Assignment:
Scan the material and copy every line in which "header" appears.

Entries supplied:
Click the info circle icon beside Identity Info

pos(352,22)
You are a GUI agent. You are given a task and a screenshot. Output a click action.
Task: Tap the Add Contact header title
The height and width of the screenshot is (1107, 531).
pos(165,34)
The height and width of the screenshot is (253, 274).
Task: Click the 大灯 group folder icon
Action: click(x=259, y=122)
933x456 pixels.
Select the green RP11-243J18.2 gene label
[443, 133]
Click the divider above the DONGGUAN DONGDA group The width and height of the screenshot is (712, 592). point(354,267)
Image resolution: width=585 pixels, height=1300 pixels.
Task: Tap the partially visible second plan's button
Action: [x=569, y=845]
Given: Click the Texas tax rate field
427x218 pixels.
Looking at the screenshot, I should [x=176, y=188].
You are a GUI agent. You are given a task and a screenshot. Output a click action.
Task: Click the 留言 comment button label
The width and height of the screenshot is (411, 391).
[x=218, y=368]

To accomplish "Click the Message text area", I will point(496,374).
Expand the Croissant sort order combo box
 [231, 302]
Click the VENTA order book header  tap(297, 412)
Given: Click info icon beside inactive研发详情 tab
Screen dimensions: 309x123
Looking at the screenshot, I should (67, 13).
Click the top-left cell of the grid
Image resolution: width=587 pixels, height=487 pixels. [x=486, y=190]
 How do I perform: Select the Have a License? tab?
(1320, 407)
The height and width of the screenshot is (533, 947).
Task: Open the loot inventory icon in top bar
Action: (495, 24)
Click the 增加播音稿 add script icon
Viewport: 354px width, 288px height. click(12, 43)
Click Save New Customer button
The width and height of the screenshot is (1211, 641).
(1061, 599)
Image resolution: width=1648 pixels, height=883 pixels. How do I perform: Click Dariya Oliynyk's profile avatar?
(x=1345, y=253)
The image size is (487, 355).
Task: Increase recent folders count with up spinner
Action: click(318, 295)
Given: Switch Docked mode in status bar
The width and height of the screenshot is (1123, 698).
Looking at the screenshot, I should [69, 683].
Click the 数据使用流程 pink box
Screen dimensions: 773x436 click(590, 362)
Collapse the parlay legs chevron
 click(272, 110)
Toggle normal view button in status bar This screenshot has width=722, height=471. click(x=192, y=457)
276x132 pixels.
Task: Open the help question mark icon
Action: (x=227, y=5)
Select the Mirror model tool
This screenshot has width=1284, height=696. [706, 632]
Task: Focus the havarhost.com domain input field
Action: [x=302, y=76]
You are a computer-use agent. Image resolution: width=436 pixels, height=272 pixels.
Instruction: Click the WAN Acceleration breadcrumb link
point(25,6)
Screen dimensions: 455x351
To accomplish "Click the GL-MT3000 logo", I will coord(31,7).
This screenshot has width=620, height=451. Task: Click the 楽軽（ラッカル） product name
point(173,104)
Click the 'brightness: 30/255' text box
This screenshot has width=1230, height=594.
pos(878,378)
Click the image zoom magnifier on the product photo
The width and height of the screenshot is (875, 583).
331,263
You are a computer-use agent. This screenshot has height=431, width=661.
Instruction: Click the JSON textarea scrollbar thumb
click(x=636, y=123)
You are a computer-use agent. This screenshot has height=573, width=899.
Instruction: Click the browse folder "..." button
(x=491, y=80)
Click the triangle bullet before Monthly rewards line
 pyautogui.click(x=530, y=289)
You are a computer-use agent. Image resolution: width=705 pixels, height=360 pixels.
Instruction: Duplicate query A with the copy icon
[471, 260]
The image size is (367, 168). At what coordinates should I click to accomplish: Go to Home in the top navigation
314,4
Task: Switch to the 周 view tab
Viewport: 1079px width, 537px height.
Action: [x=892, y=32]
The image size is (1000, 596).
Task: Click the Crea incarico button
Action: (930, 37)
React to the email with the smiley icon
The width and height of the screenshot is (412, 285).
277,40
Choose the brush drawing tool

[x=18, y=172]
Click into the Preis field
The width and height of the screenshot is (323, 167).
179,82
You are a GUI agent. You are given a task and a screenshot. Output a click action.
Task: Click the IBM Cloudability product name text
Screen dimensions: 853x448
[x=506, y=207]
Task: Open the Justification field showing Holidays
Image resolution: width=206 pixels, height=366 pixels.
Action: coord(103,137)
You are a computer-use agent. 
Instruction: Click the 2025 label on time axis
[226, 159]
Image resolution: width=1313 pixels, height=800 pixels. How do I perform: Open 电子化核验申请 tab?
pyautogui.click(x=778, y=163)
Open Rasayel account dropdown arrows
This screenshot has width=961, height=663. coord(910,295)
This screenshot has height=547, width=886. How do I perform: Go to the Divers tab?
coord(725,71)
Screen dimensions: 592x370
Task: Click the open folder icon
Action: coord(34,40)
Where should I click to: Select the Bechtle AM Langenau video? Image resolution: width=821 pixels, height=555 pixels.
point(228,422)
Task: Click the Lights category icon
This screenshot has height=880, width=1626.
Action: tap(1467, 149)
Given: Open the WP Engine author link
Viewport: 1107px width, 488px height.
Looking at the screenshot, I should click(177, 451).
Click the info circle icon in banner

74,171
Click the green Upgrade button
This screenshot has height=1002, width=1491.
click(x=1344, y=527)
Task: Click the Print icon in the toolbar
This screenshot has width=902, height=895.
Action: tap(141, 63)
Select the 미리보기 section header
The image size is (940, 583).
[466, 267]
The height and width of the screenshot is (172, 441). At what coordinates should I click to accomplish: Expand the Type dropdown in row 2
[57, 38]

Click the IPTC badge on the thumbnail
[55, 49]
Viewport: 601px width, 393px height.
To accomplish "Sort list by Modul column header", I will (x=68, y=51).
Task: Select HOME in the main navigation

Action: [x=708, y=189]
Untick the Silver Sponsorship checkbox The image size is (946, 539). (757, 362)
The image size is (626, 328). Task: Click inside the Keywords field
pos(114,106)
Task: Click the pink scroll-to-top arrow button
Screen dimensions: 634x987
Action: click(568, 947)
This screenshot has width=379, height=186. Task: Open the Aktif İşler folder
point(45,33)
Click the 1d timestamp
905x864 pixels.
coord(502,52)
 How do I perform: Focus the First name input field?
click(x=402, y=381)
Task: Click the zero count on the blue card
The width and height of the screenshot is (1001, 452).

Completed task:
Task: Tap the Add Contact header title
Click the VENTA order book header  tap(297, 412)
Select the 미리보기 section header
To accomplish "Sort list by Modul column header", I will (x=68, y=51).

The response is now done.